▶ _Page text_:
Rest assured, It's not the bleach! There is now difference between the bleach and pucks except the bleach is higher in PH and has no CYA. As previously posted, sounds like minerals. At a higher PH, they will drop out but your PH seems perfect.
Dave
Rest assured, It's not the bleach! There is now difference between the bleach and pucks except the bleach is higher in PH and has no CYA. As previously posted, sounds like minerals. At a higher PH, they will drop out but your PH seems perfect.
Dave
I've read over and over ---- Bleach is Bleach --- Chlorine is Chlorine and I accept most of that.![]()
This is NOT an new pool --- We have had this pool 4 years and used Cal Hypo since it was new --- NO STAIN --- 2 weeks into usiing Sodium Hypochlorite and we have stains ---- There has to be a correlation to the reaction or chemical composition of the Sodium Hypochlorite ----- and a preventative measure.
I'm really more concerned with that aspect than I am with the stain which is why I posted to this forum instead of stains etc.
EDIT: Also the pH has been stable with no muriatic being necessary
27038 Gallon InGround, Vinyl, DE filter.
Jakebear, while I may not be the 'go to' person for this on the forum, a possible cause suggests itself. #1, have you ever noticed the same thing on your return jets, before the changeover? (esp the inside of the 'eyeballs'). [I'll assume a 'yes' answer and continue]. You said that "the only real change is the bleach", I beg to differ, another change is that you have been replacing 500 - 1000 gal every other day with well water. What I suspect is that you have a small amount of metal in your well water, small enough to have gone unnoticed with just regular 'top-offs' in the past and now you have increased the 'normal' amount in your pool by purposly increasing the concentration of well water in your pool.

▶ _Supplied material_:
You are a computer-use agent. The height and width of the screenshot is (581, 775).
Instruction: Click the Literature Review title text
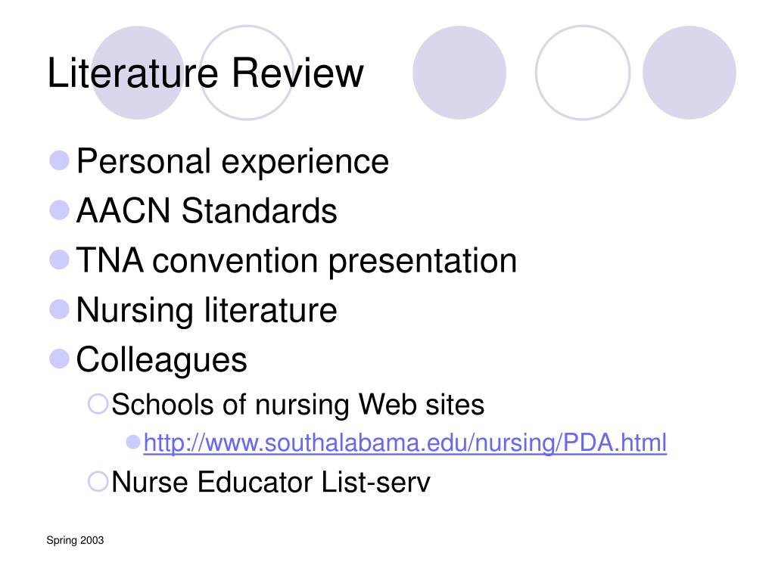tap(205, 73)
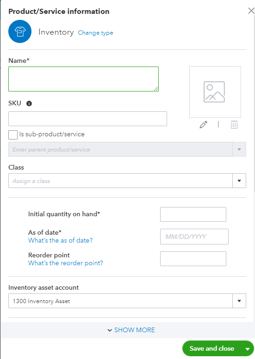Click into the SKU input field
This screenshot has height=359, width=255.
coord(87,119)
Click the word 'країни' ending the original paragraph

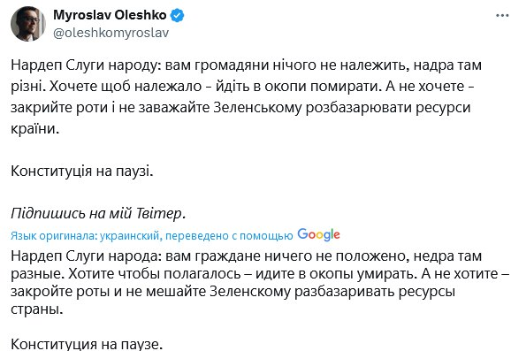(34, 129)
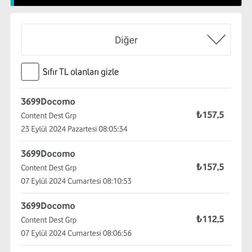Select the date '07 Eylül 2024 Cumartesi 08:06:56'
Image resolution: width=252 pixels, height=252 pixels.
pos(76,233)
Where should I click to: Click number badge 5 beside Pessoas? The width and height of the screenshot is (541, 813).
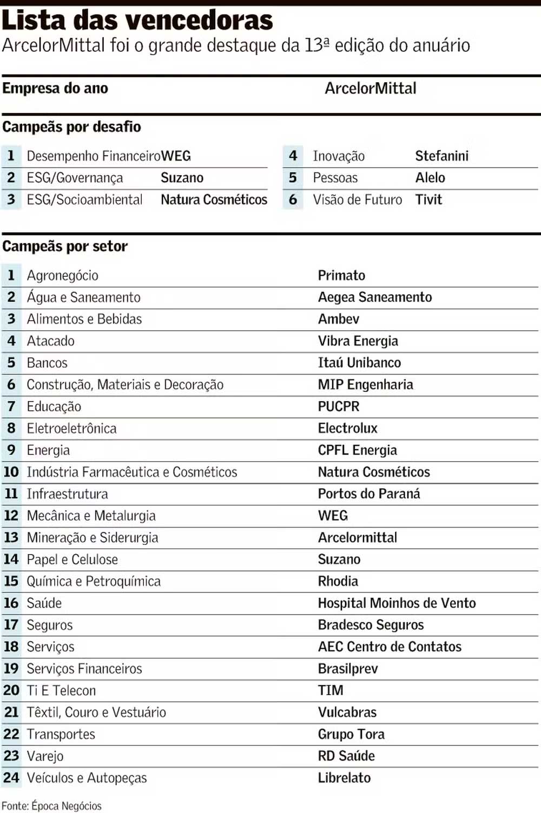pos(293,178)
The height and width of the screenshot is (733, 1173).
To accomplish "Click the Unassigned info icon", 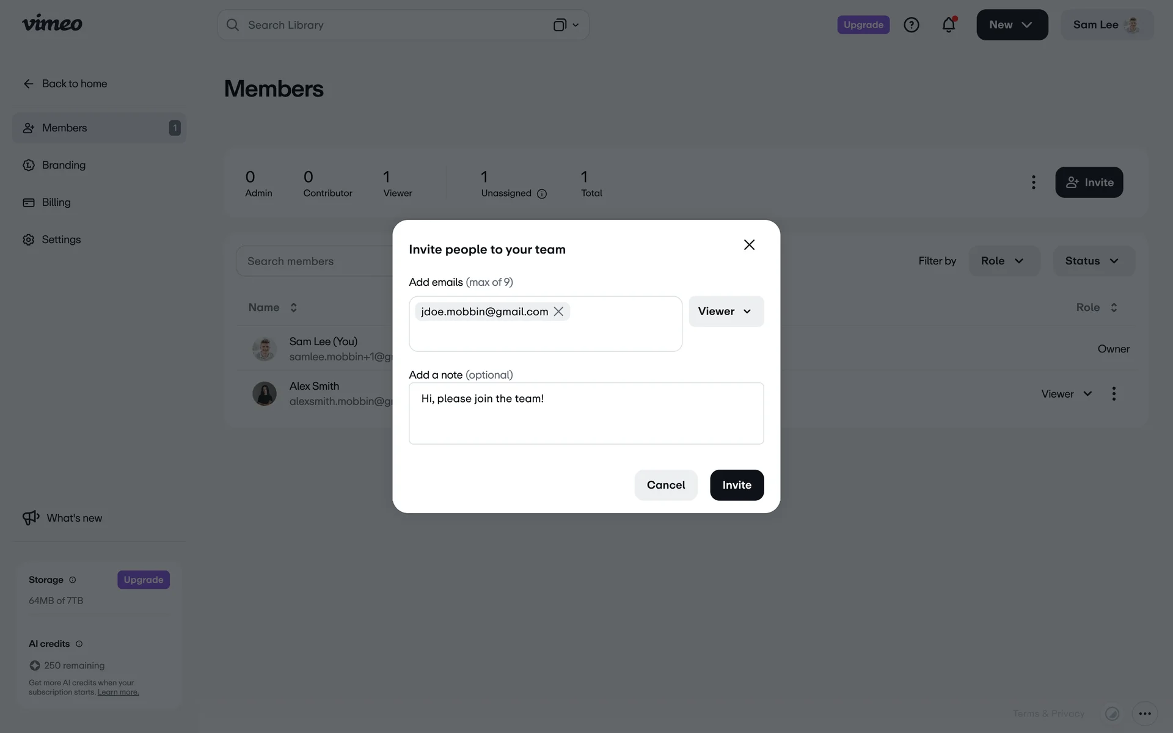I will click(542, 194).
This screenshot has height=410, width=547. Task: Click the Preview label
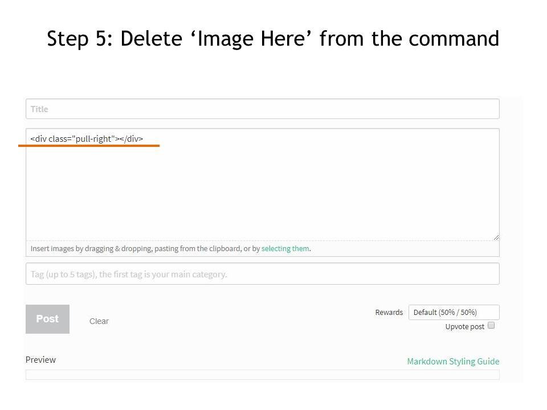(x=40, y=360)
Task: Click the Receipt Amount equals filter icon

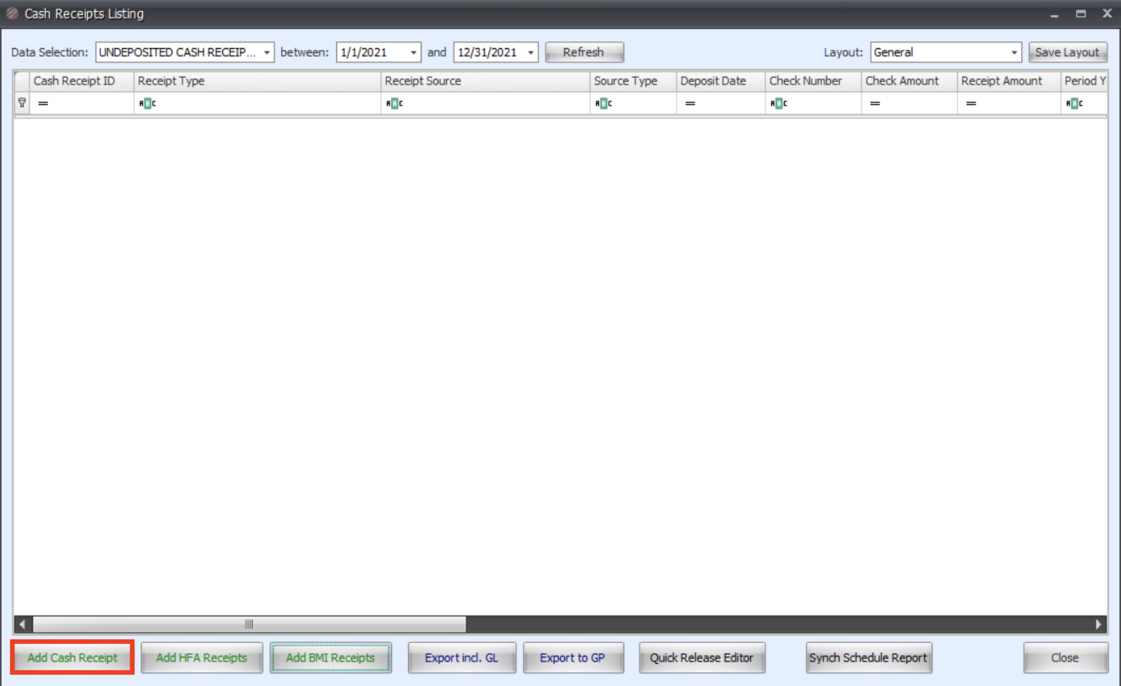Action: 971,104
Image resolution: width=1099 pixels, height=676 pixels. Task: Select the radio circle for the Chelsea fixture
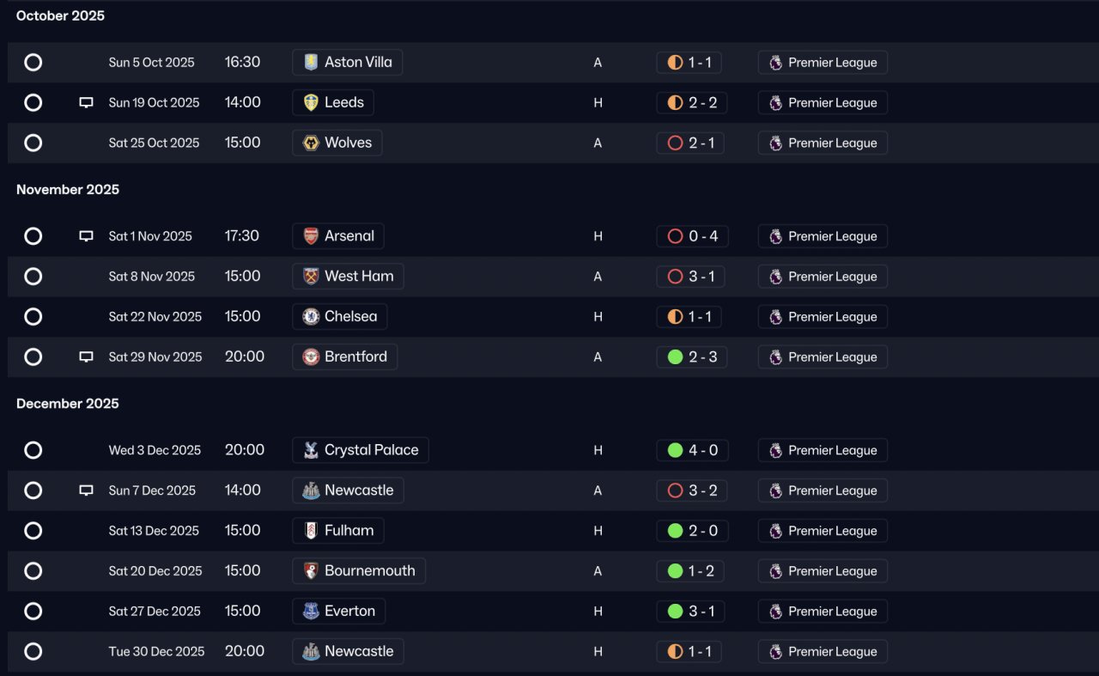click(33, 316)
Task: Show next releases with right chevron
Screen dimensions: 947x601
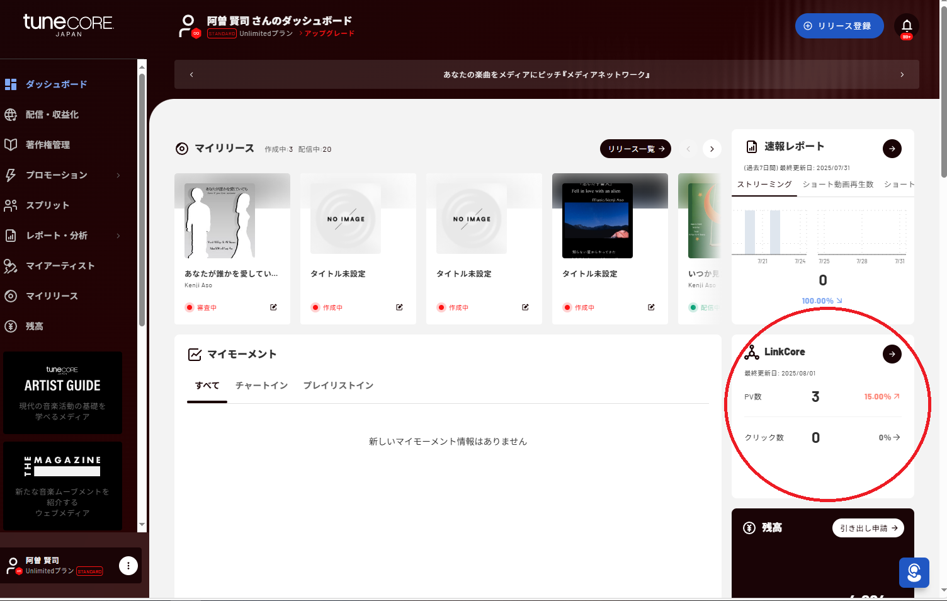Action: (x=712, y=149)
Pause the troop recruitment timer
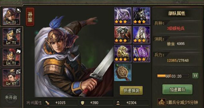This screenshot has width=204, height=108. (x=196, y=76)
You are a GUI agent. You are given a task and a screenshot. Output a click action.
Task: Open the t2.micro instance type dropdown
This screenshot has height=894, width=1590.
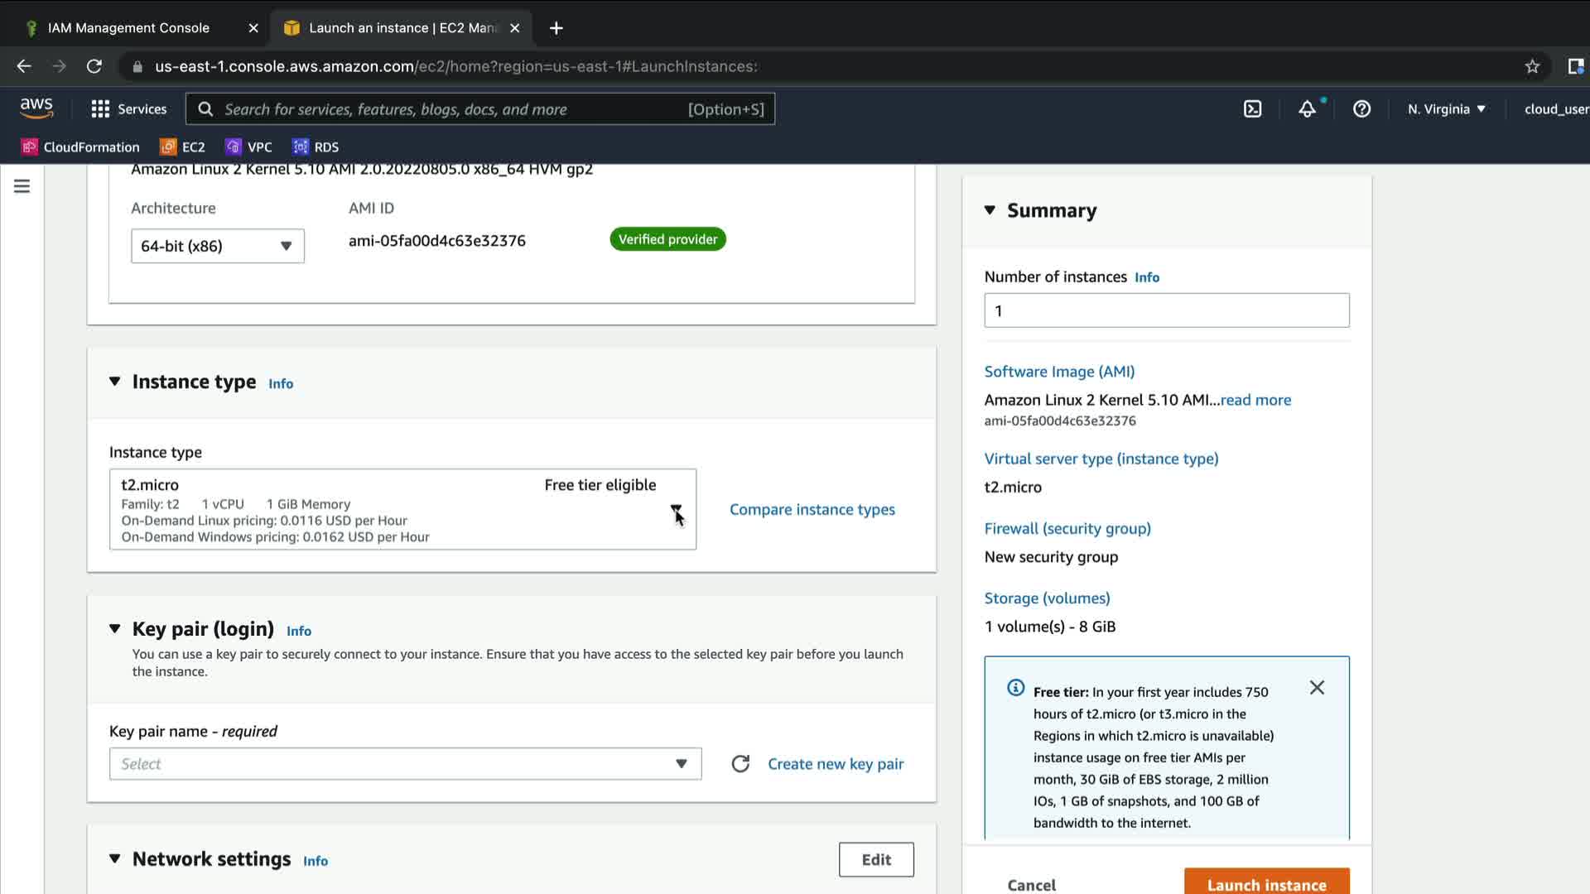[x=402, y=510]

▶ _To-do list_:
- 1) In the records, from the line with "You are a GUI" through the end of the records, swap "dropdown" for "menu" and give those lines again with nothing else changed. Leave out the pictures.
- 2) Pick up the pool forum thread about bleach and stains where it stops and keep it going.

▶ _Results in order_:
- 1)
You are a GUI agent. You are given a task and a screenshot. Output a click action.
Task: Open the t2.micro instance type menu
This screenshot has height=894, width=1590.
[x=402, y=510]

- 2)
With that said, there is a difference between the different types of chlorine routinely applied to a swimming pool; the concentration and delivery method. I don't know how you've added the dichlor and cal hypo in the past, but I think that it never came in close (concentrated) contact with the areas you now find to be staining. Bleach, on the other hand is usually poured directly into the pool, and I know that when I add it, I pay extra attention to the returns, stairs and suction areas - if you do the same, you have a 'plug' of highly chlorinated water in these areas and high chlorine will precipitate the metal out of the water.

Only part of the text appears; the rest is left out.